In 1960, continuing to use the name Dory Langdon, she began to get frequent assignments to write lyrics for songs used in motion pictures, usually in collaboration with her husband. That year they wrote "Your Smile" for Who Was That Lady?, though it was cut from the film; the title song for Tall Story (music also by Shelly Manne); and "Why Are We Afraid" for The Subterraneans, again a cut song. The lyricist also added words to David Raksin's theme for The Bad and the Beautiful to create the song "Love is for the Very Young." But her most extensive and successful work in 1960 was her several collaborations for Pepe: "That's How It Went, All Right" and "The Faraway Part of Town", with André Previn, the latter sung in the film by Judy Garland and nominated for an Academy Award; "Suzie", with Johnny Green; the title song, originally a German tune by Hans Wittstatt; and "Lovely Day", the English lyric to "Concha Nacar", composed by Augustin Lara and Maria Teresa.

Dory Previn's next film assignment came with the 1961 film The Long and the Short and the Tall, for which she and Sim Simmons wrote "Hi Jig A Jig, Cook A Little Pig." Later that year, she and her husband's "One, Two, Three Waltz" was used in One, Two, Three. In 1962, the Previns wrote "Mine For The Moment" for Four Horsemen of the Apocalypse and "A Second Chance" for Two for the Seesaw. The latter earned Dory Previn her second Academy Award nomination. The Previns wrote "Look Again," used to exploit Irma La Douce in 1963, and in 1964 contributed two songs to Goodbye Charlie, a title song and "Seven at Once."

In 1965, Dory Previn suffered a nervous breakdown and was institutionalized briefly.
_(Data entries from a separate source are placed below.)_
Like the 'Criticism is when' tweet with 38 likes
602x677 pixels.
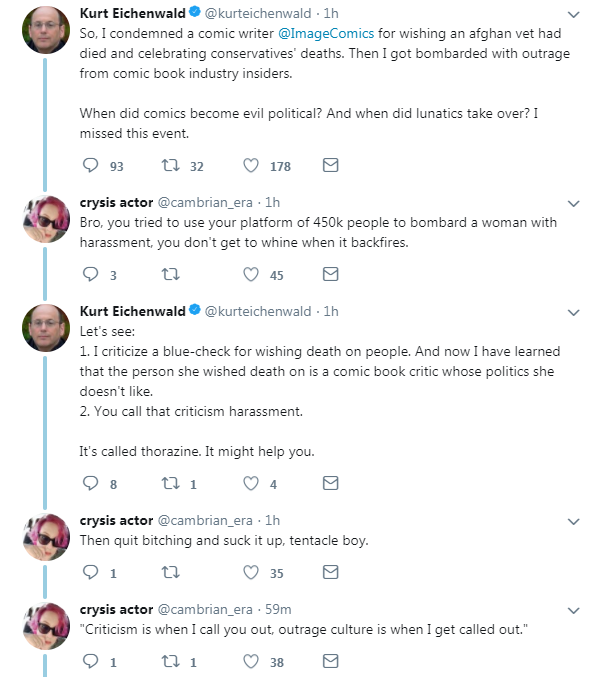[251, 661]
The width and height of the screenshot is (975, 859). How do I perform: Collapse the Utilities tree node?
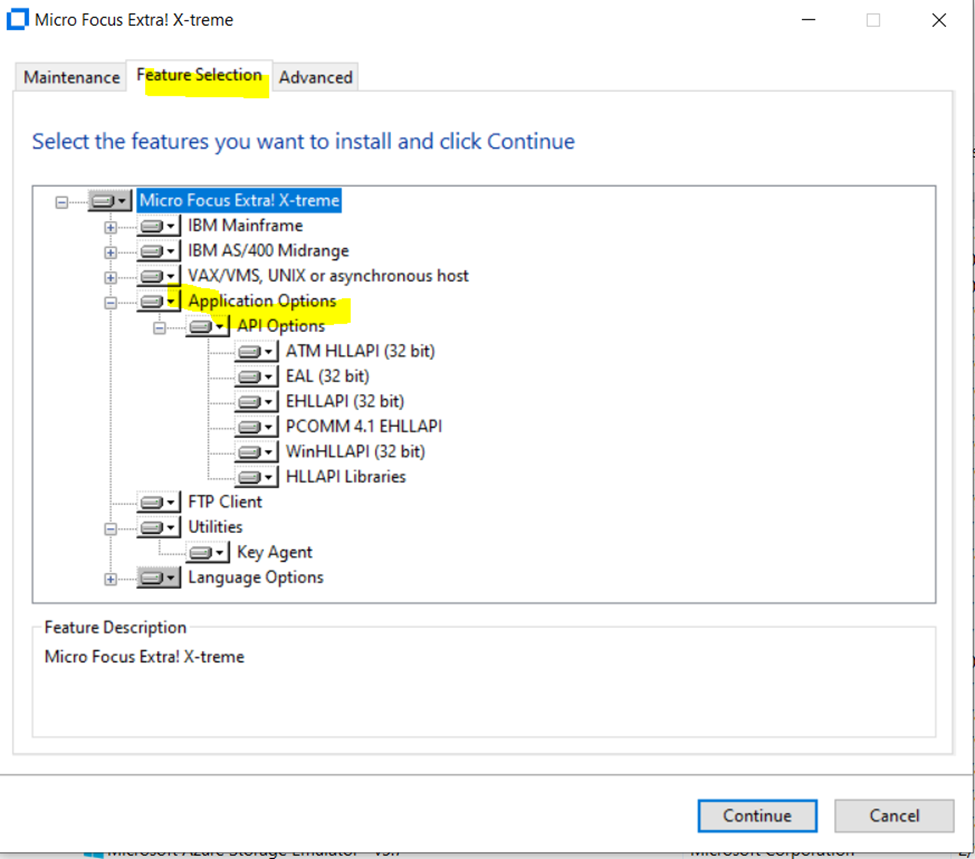pyautogui.click(x=111, y=526)
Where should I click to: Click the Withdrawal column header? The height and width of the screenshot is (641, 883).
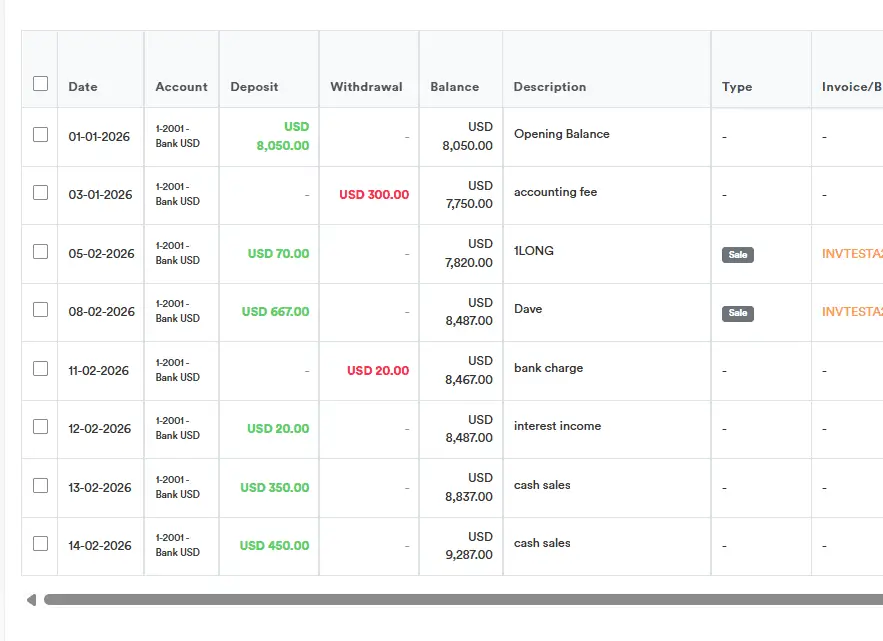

Nevertheless, she continued to write with her husband, and began to use the name Dory Previn professionally for the first time. In 1965, the Previns had two songs in Inside Daisy Clover, "The Circus is a Wacky World" and "You're Gonna Hear From Me." They wrote songs for three 1966 films: "Livin' Alone," used in Harper; a title song written to exploit The Fortune Cookie; and the title song for The Swinger. Their last creative work together was some of their most popular: In 1967, they wrote five songs for Valley of the Dolls, "Come Live With Me," "Give A Little More," "I'll Plant My Own Tree," "It's Impossible," and "(Theme From) Valley of the Dolls." The Valley of the Dolls soundtrack album spent six months on the charts, and Dionne Warwick scored a Top Ten hit with her recording of the theme song, while her own Valley of the Dolls LP went gold. Dory Previn also wrote scripts for television series during the 1960s.

In the late 1960s, André Previn made a transition from composing music for films to conducting orchestras worldwide, while living abroad. He took up with 24-year-old actress Mia Farrow, and, when it became known that she was pregnant by him, he and Dory Previn separated in the spring of 1969. Their divorce became final in July 1970, and he married Farrow. Buffeted by the dissolution of her marriage, Dory Previn, after being institutionalized again, returned to writing for films in an increasingly introspective style typified by both "(Theme From) Valley of the Dolls" and her next major film song, "Come Saturday Morning" (music by Fred Karlin) from The Sterile Cuckoo (1969). The Sandpipers, who sang the song in the film, recorded it for a Top 40 hit, and it earned Previn her third Oscar nomination. The same year, she and John Williams wrote the title song for Daddy's Gone A-Hunting. In 1970, she wrote both words and music for "Didn't I Turn Out Nice?," used in the film Up in the Cellar.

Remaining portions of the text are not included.